Data excerpts:

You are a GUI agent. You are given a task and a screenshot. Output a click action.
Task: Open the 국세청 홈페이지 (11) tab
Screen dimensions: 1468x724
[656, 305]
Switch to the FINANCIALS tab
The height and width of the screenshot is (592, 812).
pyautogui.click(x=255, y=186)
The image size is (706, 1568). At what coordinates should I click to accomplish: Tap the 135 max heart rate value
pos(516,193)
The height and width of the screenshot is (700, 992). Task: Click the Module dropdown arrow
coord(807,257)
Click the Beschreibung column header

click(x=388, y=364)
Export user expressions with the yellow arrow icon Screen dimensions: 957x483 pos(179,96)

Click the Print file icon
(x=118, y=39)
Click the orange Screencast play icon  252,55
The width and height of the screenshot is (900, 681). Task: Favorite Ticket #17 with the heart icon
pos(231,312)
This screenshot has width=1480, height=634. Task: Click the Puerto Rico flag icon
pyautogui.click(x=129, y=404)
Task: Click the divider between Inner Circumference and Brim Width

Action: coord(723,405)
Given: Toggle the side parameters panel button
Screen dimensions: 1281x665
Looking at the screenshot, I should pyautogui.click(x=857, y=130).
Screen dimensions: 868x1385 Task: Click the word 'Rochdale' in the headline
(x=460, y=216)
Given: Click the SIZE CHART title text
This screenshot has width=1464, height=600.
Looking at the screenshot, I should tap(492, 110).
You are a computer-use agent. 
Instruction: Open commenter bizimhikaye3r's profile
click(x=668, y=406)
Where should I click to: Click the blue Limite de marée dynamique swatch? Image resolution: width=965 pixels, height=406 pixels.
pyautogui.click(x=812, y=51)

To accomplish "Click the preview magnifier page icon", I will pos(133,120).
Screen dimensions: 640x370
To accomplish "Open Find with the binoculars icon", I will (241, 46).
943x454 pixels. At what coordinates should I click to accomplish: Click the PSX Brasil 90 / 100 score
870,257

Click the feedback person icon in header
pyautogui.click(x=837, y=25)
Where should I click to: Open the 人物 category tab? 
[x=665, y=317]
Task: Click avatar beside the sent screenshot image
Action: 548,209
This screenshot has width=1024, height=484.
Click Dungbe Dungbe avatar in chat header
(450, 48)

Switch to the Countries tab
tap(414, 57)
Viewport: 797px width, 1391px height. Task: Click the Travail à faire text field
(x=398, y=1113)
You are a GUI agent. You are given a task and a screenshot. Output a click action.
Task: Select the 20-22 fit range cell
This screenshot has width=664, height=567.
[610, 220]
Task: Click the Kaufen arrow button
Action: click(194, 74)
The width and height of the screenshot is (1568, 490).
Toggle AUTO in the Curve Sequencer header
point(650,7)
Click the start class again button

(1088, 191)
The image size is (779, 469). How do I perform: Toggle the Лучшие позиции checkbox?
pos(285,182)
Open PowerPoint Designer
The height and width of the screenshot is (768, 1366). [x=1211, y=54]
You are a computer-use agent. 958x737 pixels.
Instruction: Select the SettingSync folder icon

EXERCISE AIM
Transcribe the data above exactly as it reads.

WRITTEN REPLY
You are a GUI agent. You are given a task and a screenshot. Output a click action.
Task: Open the 국세청 홈페이지 (11) tab
Screen dimensions: 1468x724
[656, 305]
Switch to the FINANCIALS tab
The height and width of the screenshot is (592, 812).
pyautogui.click(x=255, y=186)
The image size is (706, 1568). At what coordinates should I click to accomplish: Tap the 135 max heart rate value
pos(516,193)
The height and width of the screenshot is (700, 992). Task: Click the Module dropdown arrow
coord(807,257)
Click the Beschreibung column header

click(x=388, y=364)
Export user expressions with the yellow arrow icon Screen dimensions: 957x483 pos(179,96)

Click the Print file icon
(x=118, y=39)
Click the orange Screencast play icon  252,55
The width and height of the screenshot is (900, 681). Task: Favorite Ticket #17 with the heart icon
pos(231,312)
This screenshot has width=1480, height=634. Task: Click the Puerto Rico flag icon
pyautogui.click(x=129, y=404)
Task: Click the divider between Inner Circumference and Brim Width

Action: coord(723,405)
Given: Toggle the side parameters panel button
Screen dimensions: 1281x665
Looking at the screenshot, I should pyautogui.click(x=857, y=130).
Screen dimensions: 868x1385 Task: Click the word 'Rochdale' in the headline
(x=460, y=216)
Given: Click the SIZE CHART title text
This screenshot has width=1464, height=600.
Looking at the screenshot, I should tap(492, 110).
You are a computer-use agent. 
Instruction: Open commenter bizimhikaye3r's profile
click(x=668, y=406)
Where should I click to: Click the blue Limite de marée dynamique swatch? Image resolution: width=965 pixels, height=406 pixels.
pyautogui.click(x=812, y=51)

To accomplish "Click the preview magnifier page icon", I will pos(133,120).
Screen dimensions: 640x370
To accomplish "Open Find with the binoculars icon", I will (241, 46).
943x454 pixels. At what coordinates should I click to accomplish: Click the PSX Brasil 90 / 100 score
870,257

Click the feedback person icon in header
pyautogui.click(x=837, y=25)
Where should I click to: Open the 人物 category tab? 
[x=665, y=317]
Task: Click avatar beside the sent screenshot image
Action: 548,209
This screenshot has width=1024, height=484.
Click Dungbe Dungbe avatar in chat header
(450, 48)

Switch to the Countries tab
tap(414, 57)
Viewport: 797px width, 1391px height. Task: Click the Travail à faire text field
(x=398, y=1113)
You are a GUI agent. You are given a task and a screenshot. Output a click action.
Task: Select the 20-22 fit range cell
This screenshot has width=664, height=567.
[610, 220]
Task: Click the Kaufen arrow button
Action: click(194, 74)
The width and height of the screenshot is (1568, 490).
Toggle AUTO in the Curve Sequencer header
point(650,7)
Click the start class again button

(1088, 191)
The image size is (779, 469). How do I perform: Toggle the Лучшие позиции checkbox?
pos(285,182)
Open PowerPoint Designer
The height and width of the screenshot is (768, 1366). [x=1211, y=54]
You are a computer-use agent. 958x737 pixels.
Instruction: Select the SettingSync folder icon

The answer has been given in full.